→ **OBJETIVOS**
A) Enumere todos os grupos étnicos minoritários da Turquia referidos no texto sobre a população turca.
B) Prossiga o texto sobre a população turca a partir da última frase apresentada.

→ **TEXTO SELECIONADO**
────
Mundo

As origens das actuais relações entre a Europa e a Turquia

Com este artigo, o historiador Gerardo Ferrara prossegue uma série de três estudos em que nos dá a conhecer a cultura, a história e a religião da Turquia.

Gerardo Ferrara-21 de abril de 2024-Tempo de leitura: 6 acta

Presidente turco Recep Tayyip Erdoğan ©OSV

De acordo com a Constituição da República da Turquia, o termo "turco", de um ponto de vista político, inclui todos os cidadãos da República, independentemente da sua etnia ou religião. As minorias étnicas não têm, de facto, qualquer estatuto oficial.

Entre a modernidade e a tradição, o laicismo e o renascimento do Islão

As estatísticas mostram que a maioria da população fala turco como língua materna; uma minoria considerável fala curdo, enquanto um pequeno número de cidadãos utiliza o árabe como primeira língua. Embora as estimativas da população curda na Turquia nem sempre tenham sido fiáveis, no início deste século, os curdos representavam aproximadamente um quinto da população do país. Estão presentes em grande número na Anatólia oriental, onde constituem a maioria da população em várias províncias. Outros grupos étnicos minoritários, para além dos curdos e dos árabes, são os gregos, os arménios e os judeus (que vivem quase exclusivamente em Istambul), bem como os circassianos e os georgianos, que vivem principalmente na parte oriental do país.
────
→ **CONTEÚDO DOS DADOS**

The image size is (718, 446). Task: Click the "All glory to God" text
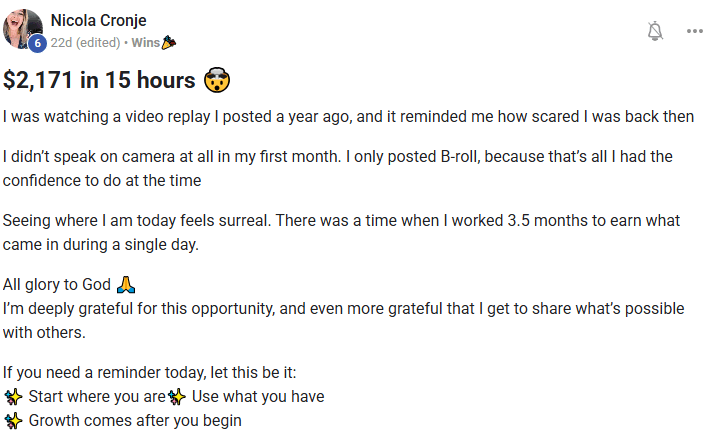57,284
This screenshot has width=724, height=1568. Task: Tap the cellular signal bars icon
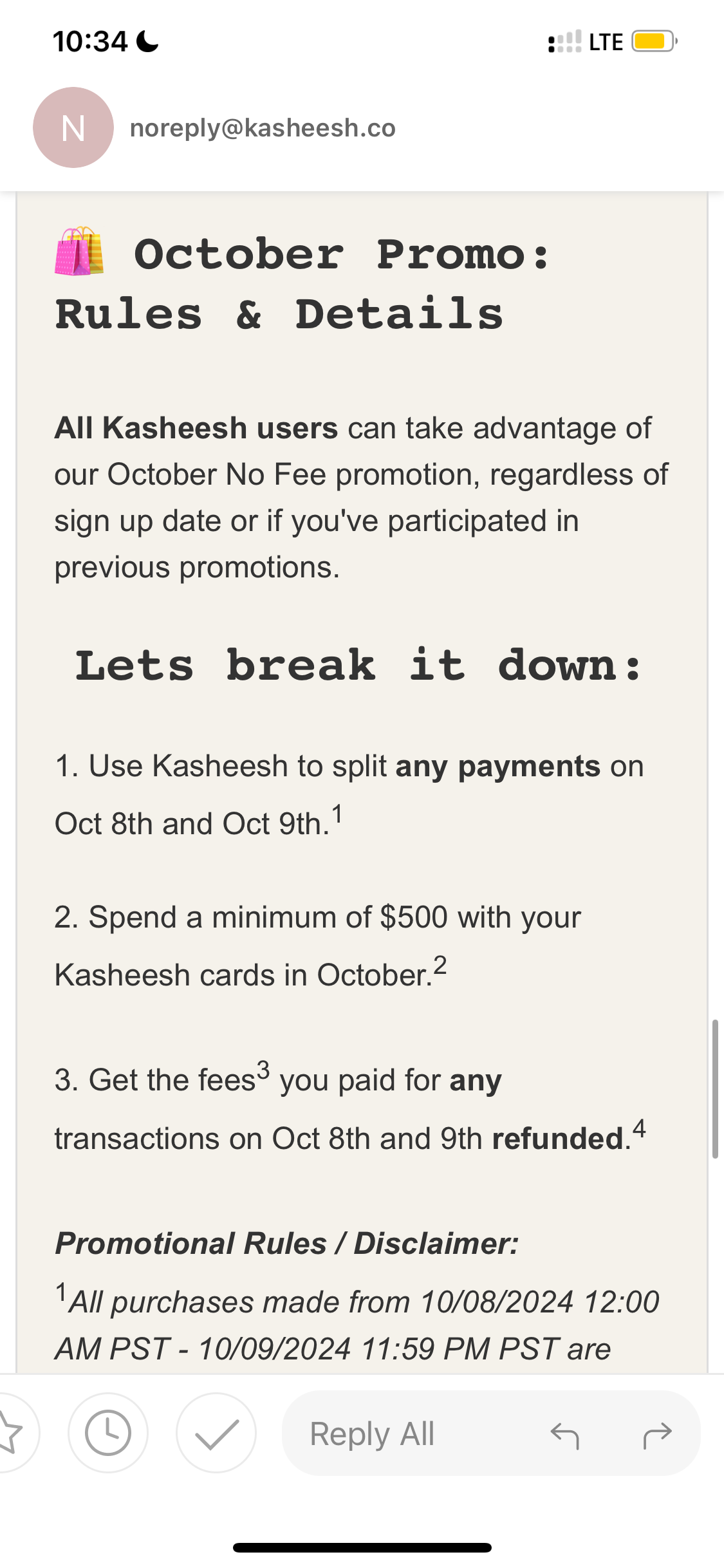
────
→ **RESPOSTAS POR ORDEM**
A) Curdos, árabes, gregos, arménios, judeus, circassianos e georgianos.

B)
Tal como noutros países do Médio Oriente, o modelo patriarcal e patrilinear sobrevive na Turquia na maior parte das zonas rurais, onde as famílias se reúnem em torno de um chefe e formam verdadeiras estruturas de solidariedade e sociais no seio da aldeia, vivendo muitas vezes em espaços comuns ou adjacentes. Nestas zonas, onde a sociedade tradicional continua a ser o modelo dominante, as práticas e os costumes ancestrais sobrevivem e permeiam todas as fases da vida familiar (considerada o centro da sociedade, muitas vezes em detrimento do indivíduo): desde a celebração do casamento, ao parto, à circuncisão dos filhos.

De acordo com as estatísticas oficiais, 99 % da população turca é muçulmana (10 % xiita).

Para além da maioria muçulmana, existem também pequenas minorias de judeus e cristãos (estes últimos divididos entre ortodoxos gregos, ortodoxos arménios, católicos e protestantes).

O país é constitucionalmente laico. De facto, desde 1928, devido a uma alteração constitucional, o Islão deixou de ser considerado a religião oficial do Estado. Desde então, têm-se registado numerosos momentos de tensão provocados pelo laicismo rigoroso imposto pelas instituições, entendido por alguns como uma restrição à liberdade religiosa. Por exemplo, o uso do véu (bem como do toucado tradicional turco, o tarbush) foi durante muito tempo proibido em locais públicos, até que uma nova alteração constitucional, aprovada em fevereiro de 2008, no meio de grande controvérsia, permitiu que as mulheres voltassem a usá-lo nos campus universitários.

Além disso, até 1950, o ensino da religião não era permitido; só depois desta data é que a lei estatal permitiu a criação de escolas religiosas e de faculdades universitárias de teologia, bem como o ensino da religião nas escolas públicas. Este facto revela um elemento bastante interessante: para além de uma elite secular e urbanizada, uma grande parte da população da Turquia rural continua profundamente enraizada na fé islâmica e nos valores tradicionais.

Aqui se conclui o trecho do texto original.